**TASK DESCRIPTION:** Please rewrite the items below, swapping every "screenshot" for "screen capture" and leaving everything else unchanged. Omit the pictures from your answer.
○ ○ ○ ○ ○
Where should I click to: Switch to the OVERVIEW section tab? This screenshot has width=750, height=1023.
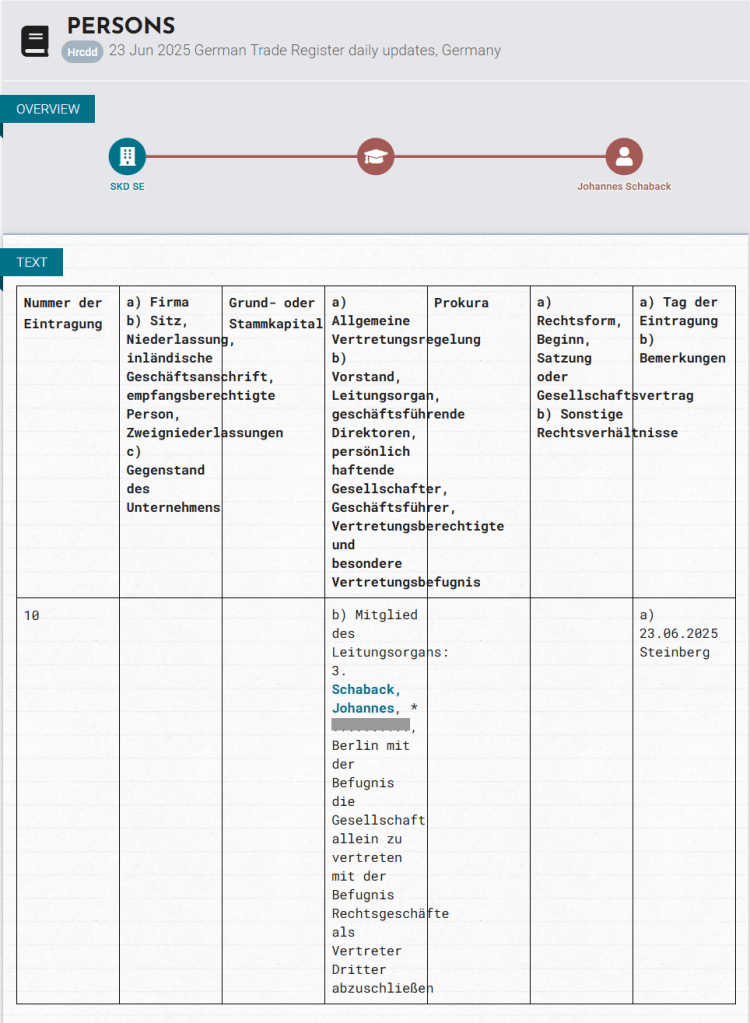click(48, 109)
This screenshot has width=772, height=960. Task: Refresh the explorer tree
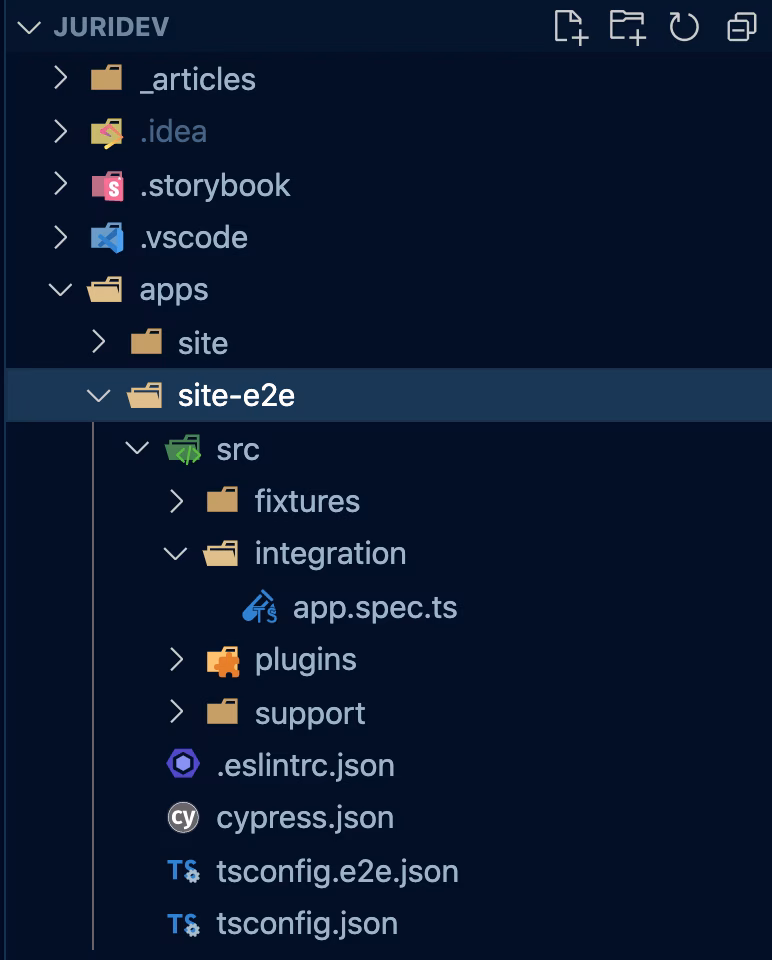pyautogui.click(x=684, y=27)
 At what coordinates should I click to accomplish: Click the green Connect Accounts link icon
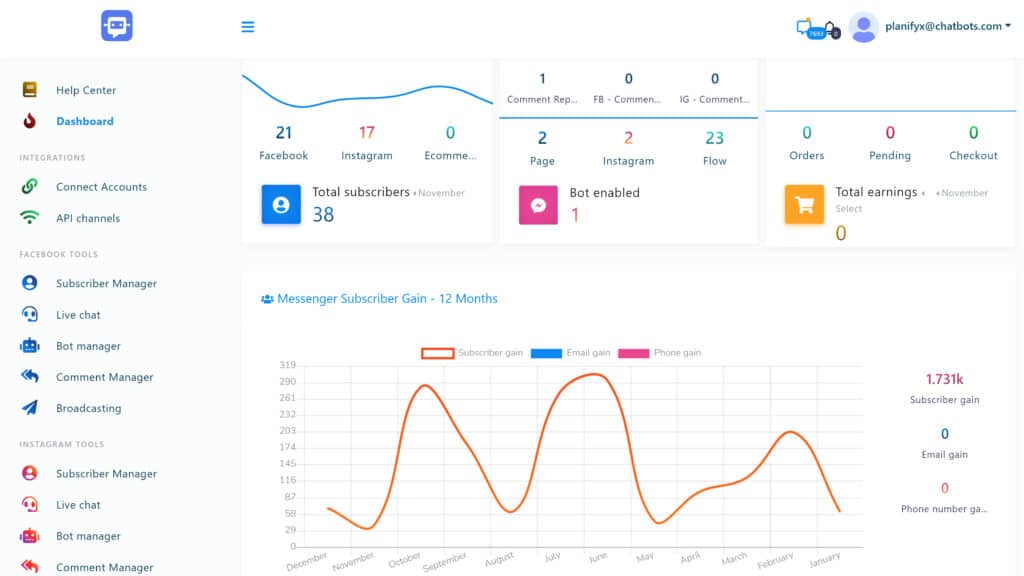(30, 187)
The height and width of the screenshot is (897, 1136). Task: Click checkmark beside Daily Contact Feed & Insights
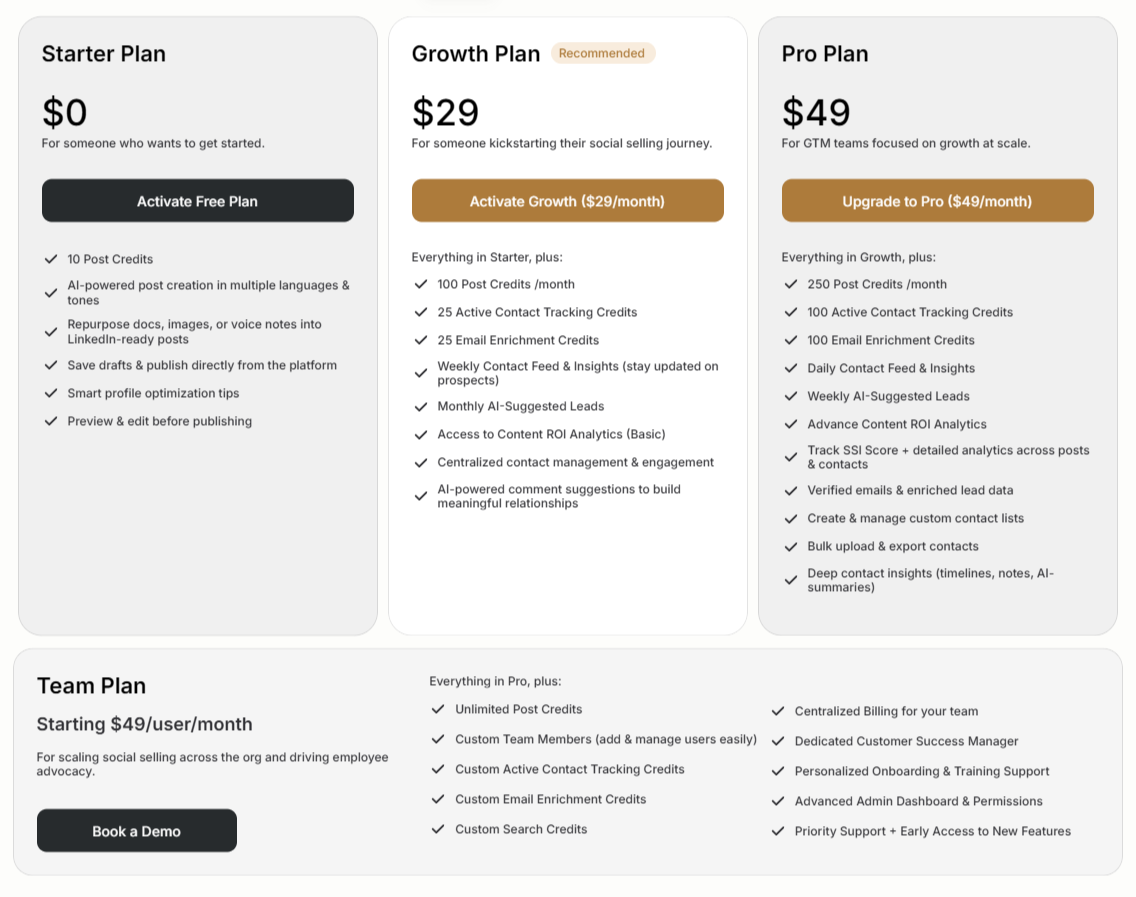click(791, 368)
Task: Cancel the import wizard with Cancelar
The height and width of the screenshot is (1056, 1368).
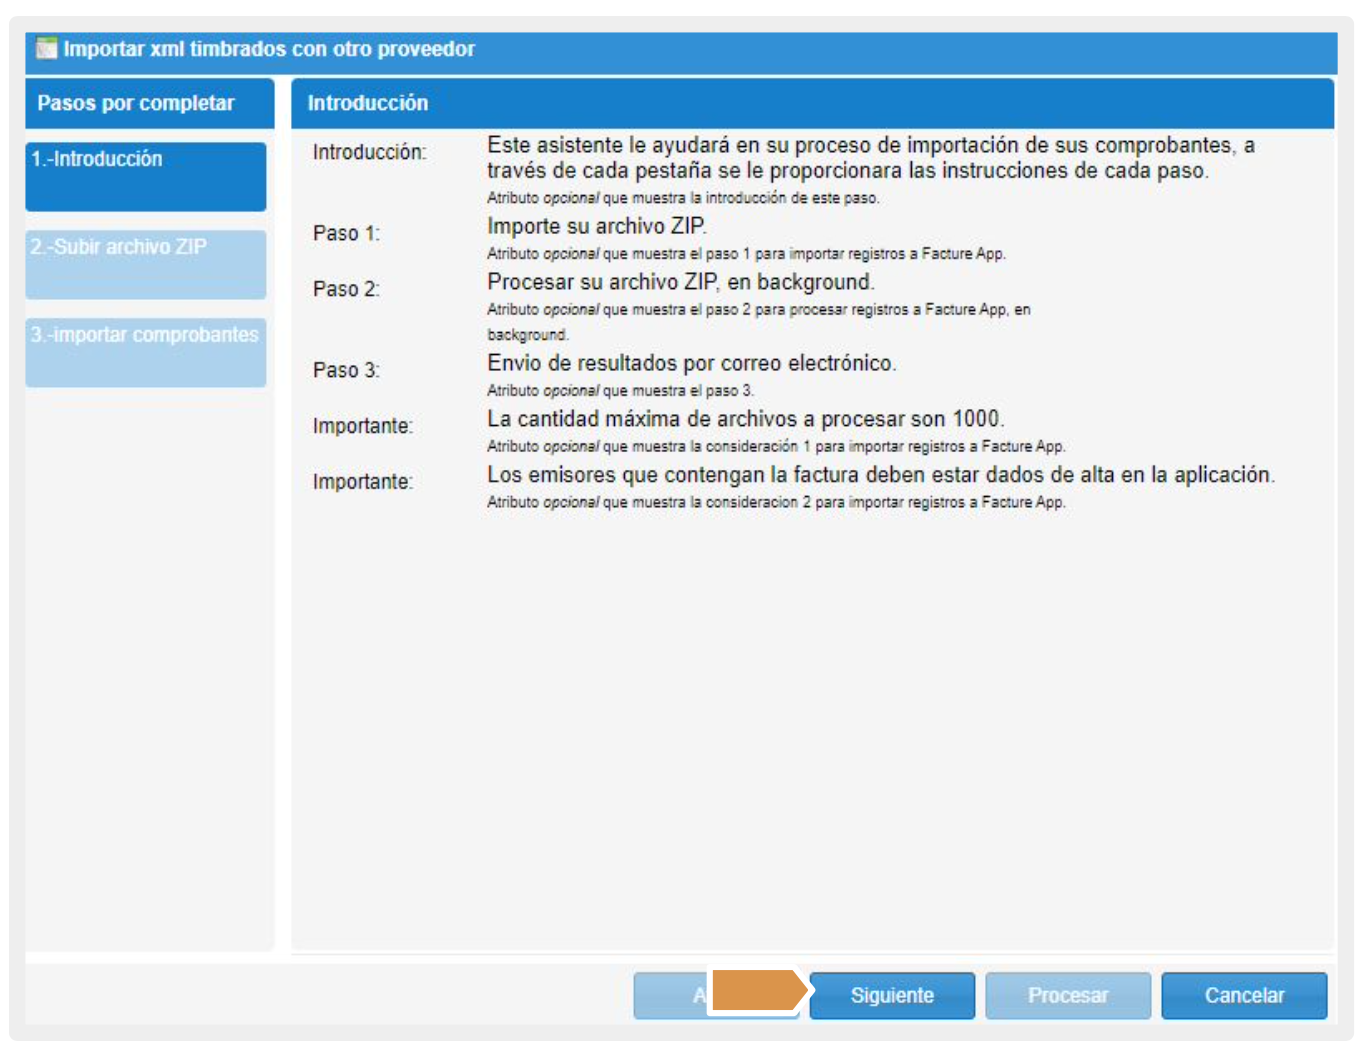Action: [1244, 995]
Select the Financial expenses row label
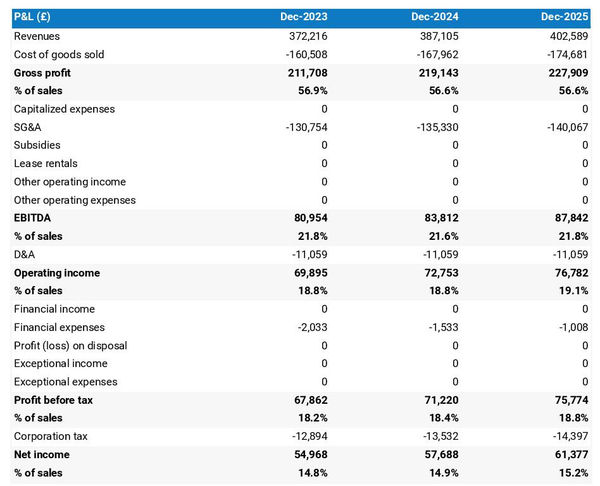Viewport: 600px width, 486px height. click(x=59, y=327)
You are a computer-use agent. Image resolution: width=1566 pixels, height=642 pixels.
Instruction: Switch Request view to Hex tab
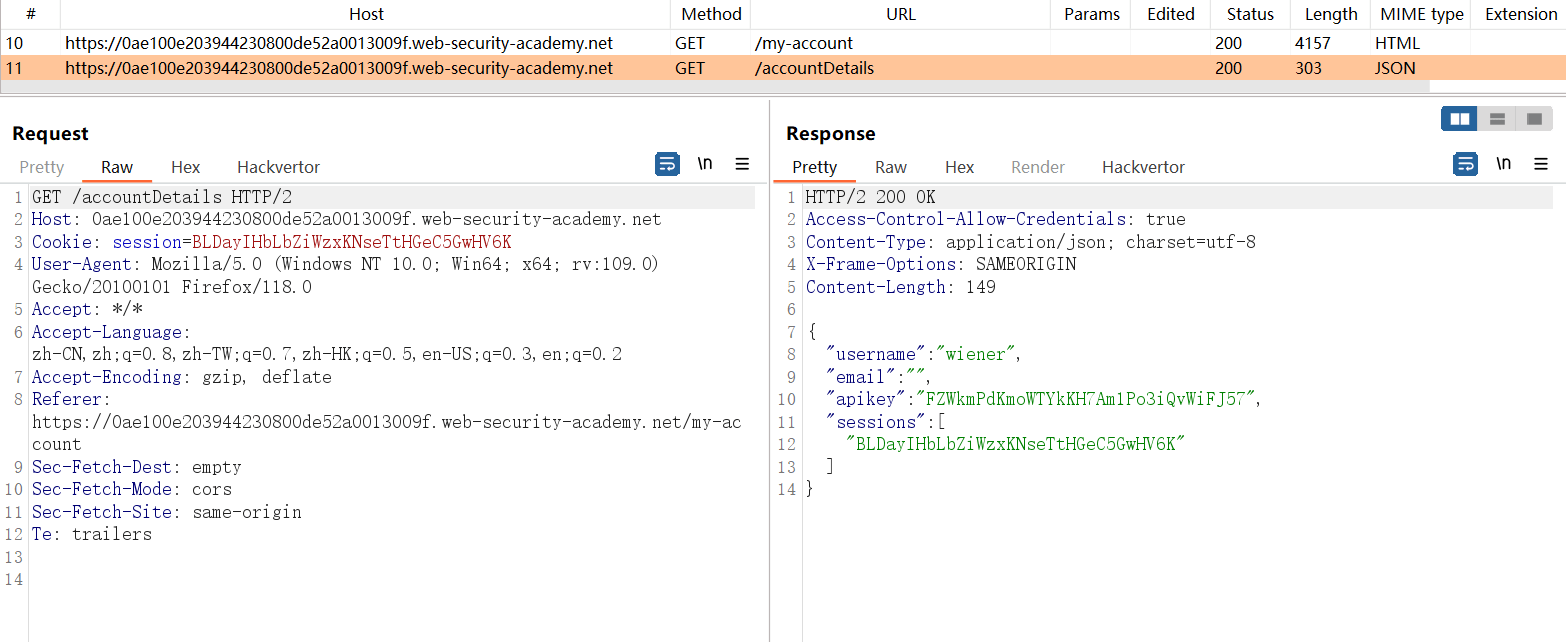pyautogui.click(x=185, y=167)
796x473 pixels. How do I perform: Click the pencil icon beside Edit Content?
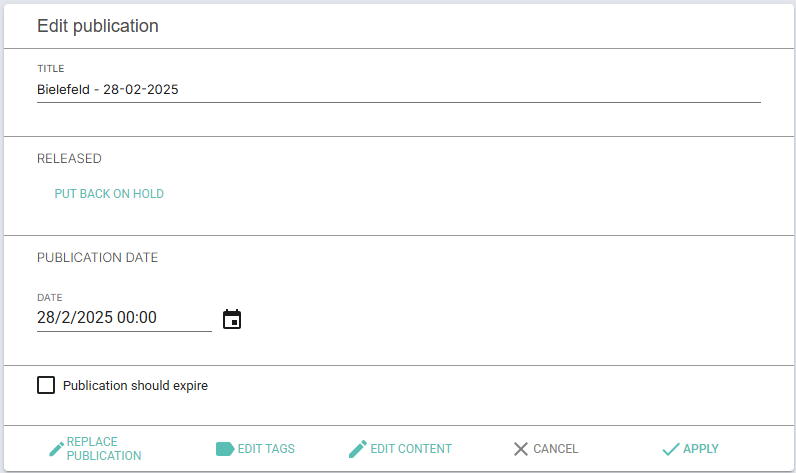click(357, 449)
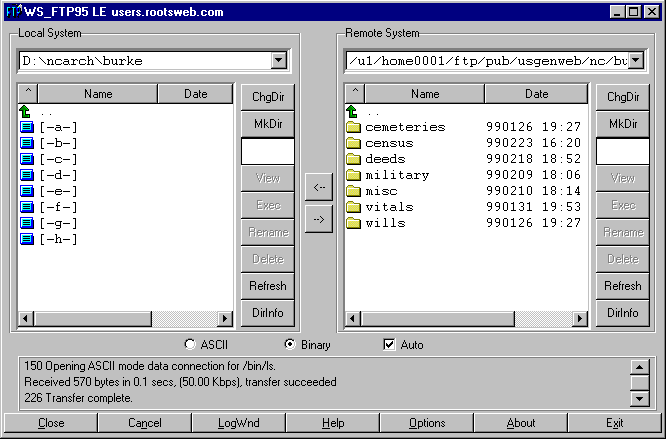Viewport: 666px width, 439px height.
Task: Click the left arrow transfer-to-local button
Action: [x=319, y=186]
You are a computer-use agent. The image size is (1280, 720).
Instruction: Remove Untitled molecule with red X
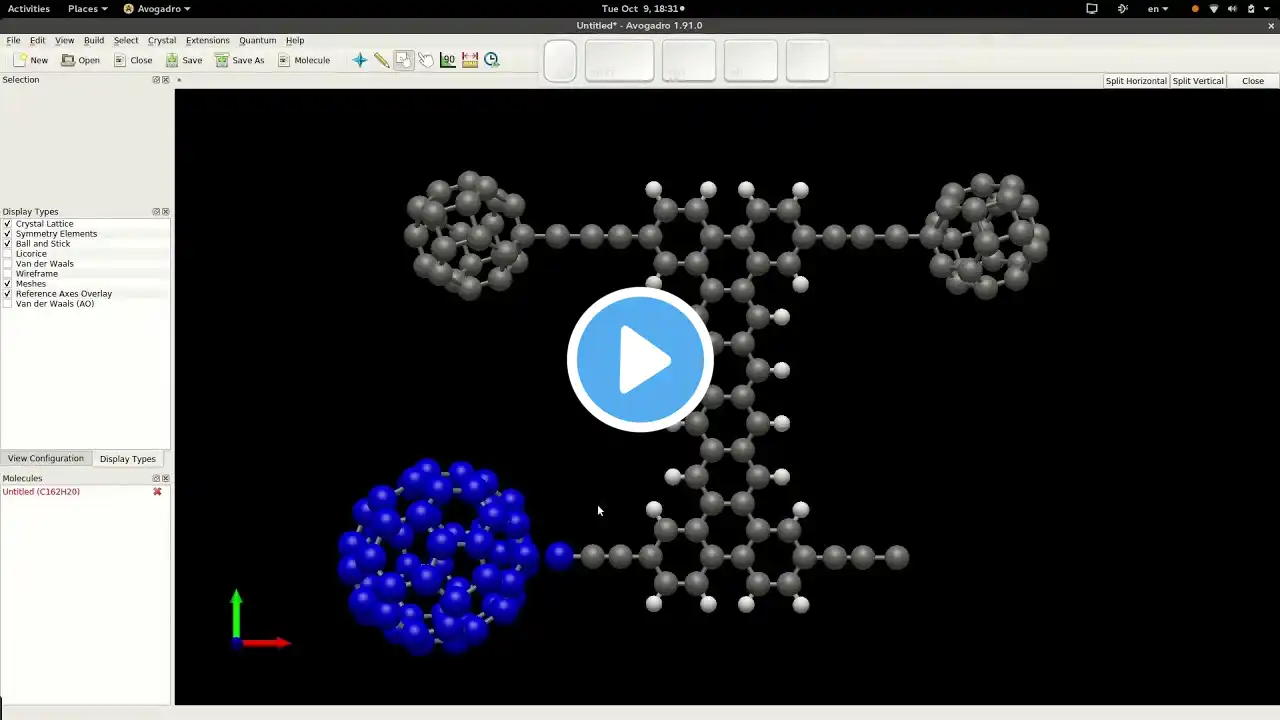[157, 492]
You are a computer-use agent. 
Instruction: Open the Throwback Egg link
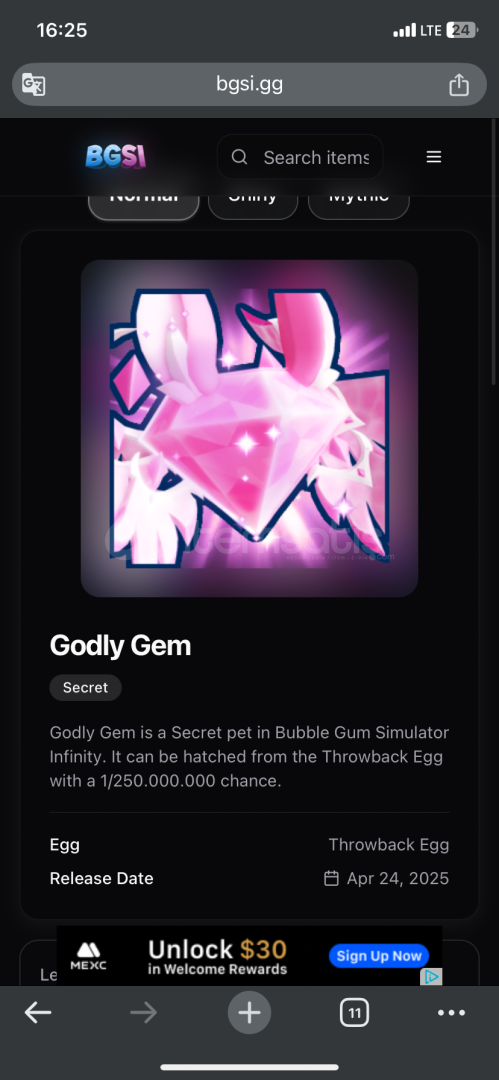[389, 844]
○ ○ ○ ○ ○
**TASK RESULT:**
Where should I click to: Switch to the OVERVIEW section tab? This screen capture has width=750, height=1023.
click(48, 109)
This screen capture has width=772, height=960. Task: Refresh the explorer tree
pyautogui.click(x=684, y=27)
 At what coordinates should I click to accomplish: Click the green Connect Accounts link icon
(30, 187)
The height and width of the screen capture is (897, 1136). Task: Click checkmark beside Daily Contact Feed & Insights
click(791, 368)
Task: Cancel the import wizard with Cancelar
The height and width of the screen capture is (1056, 1368).
Action: [1244, 995]
Select the Financial expenses row label
Viewport: 600px width, 486px height. click(x=59, y=327)
You are a computer-use agent. Image resolution: width=1566 pixels, height=642 pixels.
Instruction: Switch Request view to Hex tab
pyautogui.click(x=185, y=167)
796x473 pixels. How do I perform: Click the pencil icon beside Edit Content?
click(357, 449)
Viewport: 666px width, 439px height.
Task: Click the left arrow transfer-to-local button
Action: [x=319, y=186]
You are a computer-use agent. The image size is (1280, 720).
Instruction: Remove Untitled molecule with red X
[157, 492]
You are a computer-use agent. 
Instruction: Open the Throwback Egg link
[389, 844]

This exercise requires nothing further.